━━━ SOURCE MATERIAL ━━━
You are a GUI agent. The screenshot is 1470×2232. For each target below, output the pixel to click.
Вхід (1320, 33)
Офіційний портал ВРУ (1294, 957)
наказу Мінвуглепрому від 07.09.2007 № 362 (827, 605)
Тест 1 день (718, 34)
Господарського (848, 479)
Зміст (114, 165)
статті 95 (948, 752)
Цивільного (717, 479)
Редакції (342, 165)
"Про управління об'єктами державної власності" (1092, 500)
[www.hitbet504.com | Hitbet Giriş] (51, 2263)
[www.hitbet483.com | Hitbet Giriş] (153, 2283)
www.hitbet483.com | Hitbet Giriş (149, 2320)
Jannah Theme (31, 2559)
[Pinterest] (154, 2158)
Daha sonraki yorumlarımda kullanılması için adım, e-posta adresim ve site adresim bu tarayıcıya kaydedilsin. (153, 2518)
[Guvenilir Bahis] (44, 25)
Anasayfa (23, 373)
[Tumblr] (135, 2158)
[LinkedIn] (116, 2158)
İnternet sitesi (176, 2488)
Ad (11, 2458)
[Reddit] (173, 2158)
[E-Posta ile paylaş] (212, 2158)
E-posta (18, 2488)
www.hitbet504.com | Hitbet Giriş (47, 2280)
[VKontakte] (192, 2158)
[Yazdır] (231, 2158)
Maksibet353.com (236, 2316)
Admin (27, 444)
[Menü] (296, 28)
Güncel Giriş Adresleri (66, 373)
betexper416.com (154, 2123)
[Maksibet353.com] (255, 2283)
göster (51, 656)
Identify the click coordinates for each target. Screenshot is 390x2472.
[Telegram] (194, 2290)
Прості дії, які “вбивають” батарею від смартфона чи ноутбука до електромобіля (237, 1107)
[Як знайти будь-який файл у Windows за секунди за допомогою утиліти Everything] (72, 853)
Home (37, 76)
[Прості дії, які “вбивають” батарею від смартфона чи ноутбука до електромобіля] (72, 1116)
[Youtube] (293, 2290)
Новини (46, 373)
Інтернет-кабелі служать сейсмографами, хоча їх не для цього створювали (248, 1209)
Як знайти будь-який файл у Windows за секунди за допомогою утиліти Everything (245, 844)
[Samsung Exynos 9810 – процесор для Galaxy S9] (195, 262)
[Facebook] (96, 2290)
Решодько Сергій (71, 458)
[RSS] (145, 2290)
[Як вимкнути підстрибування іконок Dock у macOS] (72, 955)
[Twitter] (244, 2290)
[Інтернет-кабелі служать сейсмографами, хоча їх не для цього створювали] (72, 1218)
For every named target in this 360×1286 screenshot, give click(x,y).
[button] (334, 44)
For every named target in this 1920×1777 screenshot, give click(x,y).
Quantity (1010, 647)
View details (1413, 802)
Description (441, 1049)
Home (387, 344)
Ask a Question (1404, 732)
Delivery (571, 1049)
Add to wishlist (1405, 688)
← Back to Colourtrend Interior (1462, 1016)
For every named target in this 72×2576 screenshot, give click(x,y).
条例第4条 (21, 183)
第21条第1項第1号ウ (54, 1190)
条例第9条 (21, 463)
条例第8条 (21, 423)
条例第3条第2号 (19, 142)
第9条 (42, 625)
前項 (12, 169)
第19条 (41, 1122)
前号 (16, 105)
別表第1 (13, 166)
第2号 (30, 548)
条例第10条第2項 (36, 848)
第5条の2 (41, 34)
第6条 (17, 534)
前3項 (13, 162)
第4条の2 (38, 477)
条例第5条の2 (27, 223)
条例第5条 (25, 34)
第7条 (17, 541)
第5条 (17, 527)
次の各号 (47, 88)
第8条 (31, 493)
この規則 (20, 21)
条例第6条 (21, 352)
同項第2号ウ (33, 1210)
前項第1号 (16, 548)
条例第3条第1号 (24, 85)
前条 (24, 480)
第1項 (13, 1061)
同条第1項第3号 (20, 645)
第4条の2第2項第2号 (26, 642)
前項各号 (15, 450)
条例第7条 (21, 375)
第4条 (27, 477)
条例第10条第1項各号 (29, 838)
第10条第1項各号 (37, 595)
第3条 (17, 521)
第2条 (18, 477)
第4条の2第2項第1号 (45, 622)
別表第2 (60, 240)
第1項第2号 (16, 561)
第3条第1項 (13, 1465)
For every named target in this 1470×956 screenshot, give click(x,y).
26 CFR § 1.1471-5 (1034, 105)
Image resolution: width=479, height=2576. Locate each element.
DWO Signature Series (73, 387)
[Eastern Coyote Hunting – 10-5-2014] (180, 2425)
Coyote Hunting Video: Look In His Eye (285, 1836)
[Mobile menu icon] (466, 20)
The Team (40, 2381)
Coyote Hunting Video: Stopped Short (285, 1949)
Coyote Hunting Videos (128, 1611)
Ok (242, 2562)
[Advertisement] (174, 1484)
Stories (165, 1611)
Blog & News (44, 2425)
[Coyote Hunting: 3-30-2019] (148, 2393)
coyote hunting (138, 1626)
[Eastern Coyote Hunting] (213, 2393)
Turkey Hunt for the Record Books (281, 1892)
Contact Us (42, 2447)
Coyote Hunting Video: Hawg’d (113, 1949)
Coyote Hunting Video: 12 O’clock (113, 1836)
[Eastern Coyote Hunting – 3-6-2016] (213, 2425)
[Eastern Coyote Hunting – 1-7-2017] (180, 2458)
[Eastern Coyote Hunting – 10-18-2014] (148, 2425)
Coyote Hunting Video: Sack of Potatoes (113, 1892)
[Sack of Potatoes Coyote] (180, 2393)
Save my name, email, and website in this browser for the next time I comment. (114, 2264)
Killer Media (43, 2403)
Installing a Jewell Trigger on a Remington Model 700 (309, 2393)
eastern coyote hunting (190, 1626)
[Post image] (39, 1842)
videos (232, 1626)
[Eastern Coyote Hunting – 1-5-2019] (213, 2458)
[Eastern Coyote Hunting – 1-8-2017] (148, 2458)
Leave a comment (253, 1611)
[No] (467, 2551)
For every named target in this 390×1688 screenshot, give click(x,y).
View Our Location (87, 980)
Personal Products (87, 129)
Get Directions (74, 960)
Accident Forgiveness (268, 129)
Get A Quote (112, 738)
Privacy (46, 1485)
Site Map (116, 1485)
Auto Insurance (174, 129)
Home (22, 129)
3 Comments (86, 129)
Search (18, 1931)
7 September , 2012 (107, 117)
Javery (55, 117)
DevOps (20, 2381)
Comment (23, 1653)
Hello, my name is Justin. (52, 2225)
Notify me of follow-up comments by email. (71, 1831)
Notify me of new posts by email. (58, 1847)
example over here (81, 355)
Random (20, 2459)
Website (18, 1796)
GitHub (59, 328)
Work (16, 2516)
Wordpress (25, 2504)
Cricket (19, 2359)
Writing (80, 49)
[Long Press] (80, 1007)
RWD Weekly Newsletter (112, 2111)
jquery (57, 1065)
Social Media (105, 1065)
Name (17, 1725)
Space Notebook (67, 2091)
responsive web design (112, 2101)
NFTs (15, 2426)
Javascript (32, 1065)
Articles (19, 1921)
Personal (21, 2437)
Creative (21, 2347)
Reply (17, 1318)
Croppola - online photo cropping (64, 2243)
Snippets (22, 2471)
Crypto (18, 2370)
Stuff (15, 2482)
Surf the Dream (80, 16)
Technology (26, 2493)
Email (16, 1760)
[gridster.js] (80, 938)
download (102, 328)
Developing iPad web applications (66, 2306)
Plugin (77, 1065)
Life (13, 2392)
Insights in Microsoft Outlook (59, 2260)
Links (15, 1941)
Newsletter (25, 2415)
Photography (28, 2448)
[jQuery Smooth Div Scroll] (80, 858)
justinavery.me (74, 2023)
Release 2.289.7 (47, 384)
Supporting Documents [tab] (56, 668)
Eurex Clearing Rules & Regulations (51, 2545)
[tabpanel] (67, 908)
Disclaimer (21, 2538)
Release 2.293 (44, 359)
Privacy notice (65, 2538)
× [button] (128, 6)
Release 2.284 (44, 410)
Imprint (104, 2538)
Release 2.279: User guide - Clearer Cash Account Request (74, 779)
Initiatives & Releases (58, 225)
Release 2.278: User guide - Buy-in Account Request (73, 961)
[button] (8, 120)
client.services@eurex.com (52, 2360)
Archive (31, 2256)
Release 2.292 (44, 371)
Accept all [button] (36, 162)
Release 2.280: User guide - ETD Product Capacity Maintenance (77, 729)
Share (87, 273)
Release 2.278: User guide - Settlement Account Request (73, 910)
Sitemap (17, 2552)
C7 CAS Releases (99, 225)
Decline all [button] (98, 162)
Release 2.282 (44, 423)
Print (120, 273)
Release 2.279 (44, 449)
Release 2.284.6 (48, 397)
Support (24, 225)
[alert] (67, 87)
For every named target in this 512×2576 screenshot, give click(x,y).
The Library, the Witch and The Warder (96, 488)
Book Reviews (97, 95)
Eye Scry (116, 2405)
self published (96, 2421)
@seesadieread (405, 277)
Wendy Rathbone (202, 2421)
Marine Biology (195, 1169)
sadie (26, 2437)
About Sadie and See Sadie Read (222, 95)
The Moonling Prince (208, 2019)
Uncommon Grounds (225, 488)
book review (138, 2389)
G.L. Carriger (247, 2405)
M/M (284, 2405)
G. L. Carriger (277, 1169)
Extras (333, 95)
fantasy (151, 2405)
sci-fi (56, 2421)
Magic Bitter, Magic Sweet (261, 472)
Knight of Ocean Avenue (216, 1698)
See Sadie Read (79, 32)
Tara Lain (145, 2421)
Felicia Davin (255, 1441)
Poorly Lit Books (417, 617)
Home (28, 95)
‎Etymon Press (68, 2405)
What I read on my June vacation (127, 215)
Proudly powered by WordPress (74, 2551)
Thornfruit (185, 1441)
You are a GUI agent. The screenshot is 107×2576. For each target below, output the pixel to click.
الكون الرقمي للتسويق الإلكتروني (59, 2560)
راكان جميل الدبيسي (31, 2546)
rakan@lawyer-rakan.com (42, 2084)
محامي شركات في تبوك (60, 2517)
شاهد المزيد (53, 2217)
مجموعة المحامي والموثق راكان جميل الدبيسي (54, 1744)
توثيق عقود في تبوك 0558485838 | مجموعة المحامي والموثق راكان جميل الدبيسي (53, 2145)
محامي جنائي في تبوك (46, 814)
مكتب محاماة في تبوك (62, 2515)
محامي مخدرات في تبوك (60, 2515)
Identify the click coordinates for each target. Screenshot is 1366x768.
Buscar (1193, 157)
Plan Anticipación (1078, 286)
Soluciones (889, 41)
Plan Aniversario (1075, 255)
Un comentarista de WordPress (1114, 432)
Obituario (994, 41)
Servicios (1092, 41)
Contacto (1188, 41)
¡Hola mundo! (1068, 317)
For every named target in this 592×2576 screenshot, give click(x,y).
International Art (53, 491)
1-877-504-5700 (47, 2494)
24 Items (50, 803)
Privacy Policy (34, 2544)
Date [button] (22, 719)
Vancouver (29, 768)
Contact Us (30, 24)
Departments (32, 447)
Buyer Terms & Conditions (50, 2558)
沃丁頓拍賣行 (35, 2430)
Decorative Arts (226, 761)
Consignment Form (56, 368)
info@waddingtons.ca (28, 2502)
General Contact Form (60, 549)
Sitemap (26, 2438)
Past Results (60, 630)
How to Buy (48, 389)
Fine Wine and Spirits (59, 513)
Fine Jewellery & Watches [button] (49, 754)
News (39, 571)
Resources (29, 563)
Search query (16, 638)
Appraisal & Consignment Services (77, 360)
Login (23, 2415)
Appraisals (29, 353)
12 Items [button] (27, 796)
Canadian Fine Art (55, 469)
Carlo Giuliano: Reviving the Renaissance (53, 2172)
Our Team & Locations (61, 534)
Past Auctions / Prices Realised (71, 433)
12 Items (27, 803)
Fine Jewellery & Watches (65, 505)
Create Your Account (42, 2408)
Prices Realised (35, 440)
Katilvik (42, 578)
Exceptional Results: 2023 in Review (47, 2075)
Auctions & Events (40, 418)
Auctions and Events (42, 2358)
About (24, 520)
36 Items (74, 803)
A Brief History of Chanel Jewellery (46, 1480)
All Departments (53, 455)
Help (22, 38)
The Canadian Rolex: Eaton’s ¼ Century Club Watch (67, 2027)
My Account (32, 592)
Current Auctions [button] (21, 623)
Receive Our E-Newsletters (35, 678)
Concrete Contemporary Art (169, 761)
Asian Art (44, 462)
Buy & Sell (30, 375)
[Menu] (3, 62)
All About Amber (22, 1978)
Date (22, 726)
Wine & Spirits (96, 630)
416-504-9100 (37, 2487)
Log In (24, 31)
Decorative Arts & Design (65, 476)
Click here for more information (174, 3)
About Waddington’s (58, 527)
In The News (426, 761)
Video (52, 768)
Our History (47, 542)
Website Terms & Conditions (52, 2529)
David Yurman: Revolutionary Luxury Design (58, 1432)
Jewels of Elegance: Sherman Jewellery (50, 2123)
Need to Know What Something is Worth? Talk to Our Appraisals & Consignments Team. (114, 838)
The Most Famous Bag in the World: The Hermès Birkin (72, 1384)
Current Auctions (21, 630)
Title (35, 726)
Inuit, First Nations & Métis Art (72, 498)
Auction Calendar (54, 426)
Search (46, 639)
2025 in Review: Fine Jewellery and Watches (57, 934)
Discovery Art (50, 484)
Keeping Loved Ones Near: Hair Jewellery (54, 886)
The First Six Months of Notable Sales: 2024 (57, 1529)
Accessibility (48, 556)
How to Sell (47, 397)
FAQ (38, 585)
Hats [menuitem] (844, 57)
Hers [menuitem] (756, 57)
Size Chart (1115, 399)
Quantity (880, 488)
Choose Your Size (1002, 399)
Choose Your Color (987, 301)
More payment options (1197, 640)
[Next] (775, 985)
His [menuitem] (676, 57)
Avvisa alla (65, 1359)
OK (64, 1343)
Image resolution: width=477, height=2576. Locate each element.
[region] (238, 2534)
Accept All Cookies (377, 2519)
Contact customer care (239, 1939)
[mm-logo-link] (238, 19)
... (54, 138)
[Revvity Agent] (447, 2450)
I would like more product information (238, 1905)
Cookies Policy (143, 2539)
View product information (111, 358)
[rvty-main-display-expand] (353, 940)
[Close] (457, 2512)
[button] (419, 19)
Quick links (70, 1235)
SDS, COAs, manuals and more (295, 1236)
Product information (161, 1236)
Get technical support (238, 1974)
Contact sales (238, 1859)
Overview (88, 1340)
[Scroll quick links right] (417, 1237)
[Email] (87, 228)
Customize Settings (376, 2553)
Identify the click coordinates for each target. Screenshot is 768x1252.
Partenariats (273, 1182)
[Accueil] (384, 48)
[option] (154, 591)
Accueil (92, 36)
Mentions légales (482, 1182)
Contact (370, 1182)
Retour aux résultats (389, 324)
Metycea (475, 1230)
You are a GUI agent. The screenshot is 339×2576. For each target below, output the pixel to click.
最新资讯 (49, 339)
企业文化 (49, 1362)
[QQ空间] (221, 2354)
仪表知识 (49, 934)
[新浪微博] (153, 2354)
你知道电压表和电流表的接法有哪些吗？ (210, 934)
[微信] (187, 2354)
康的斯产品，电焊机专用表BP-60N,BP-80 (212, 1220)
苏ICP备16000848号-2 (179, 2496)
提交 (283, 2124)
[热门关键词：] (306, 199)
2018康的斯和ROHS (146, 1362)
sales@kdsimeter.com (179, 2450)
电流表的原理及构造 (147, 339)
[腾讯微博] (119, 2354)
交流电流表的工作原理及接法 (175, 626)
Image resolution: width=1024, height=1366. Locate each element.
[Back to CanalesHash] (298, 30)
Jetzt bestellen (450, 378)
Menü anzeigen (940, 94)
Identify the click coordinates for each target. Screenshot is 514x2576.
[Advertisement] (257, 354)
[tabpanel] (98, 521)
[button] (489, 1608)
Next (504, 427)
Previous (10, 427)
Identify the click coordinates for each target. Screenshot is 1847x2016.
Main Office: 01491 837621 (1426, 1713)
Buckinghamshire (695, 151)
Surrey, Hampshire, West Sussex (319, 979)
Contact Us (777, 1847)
━━━
WORK REQUEST => An exact copy of the lines above, from the one containing "[Accueil] (384, 48)" down to the one containing "苏ICP备16000848号-2 (179, 2496)" and including both, is the whole answer; retype it and nothing else.

TASK ANSWER =>
[Accueil] (384, 48)
[option] (154, 591)
Accueil (92, 36)
Mentions légales (482, 1182)
Contact (370, 1182)
Retour aux résultats (389, 324)
Metycea (475, 1230)
You are a GUI agent. The screenshot is 339×2576. For each target below, output the pixel to click.
最新资讯 (49, 339)
企业文化 (49, 1362)
[QQ空间] (221, 2354)
仪表知识 (49, 934)
[新浪微博] (153, 2354)
你知道电压表和电流表的接法有哪些吗？ (210, 934)
[微信] (187, 2354)
康的斯产品，电焊机专用表BP-60N,BP-80 (212, 1220)
苏ICP备16000848号-2 (179, 2496)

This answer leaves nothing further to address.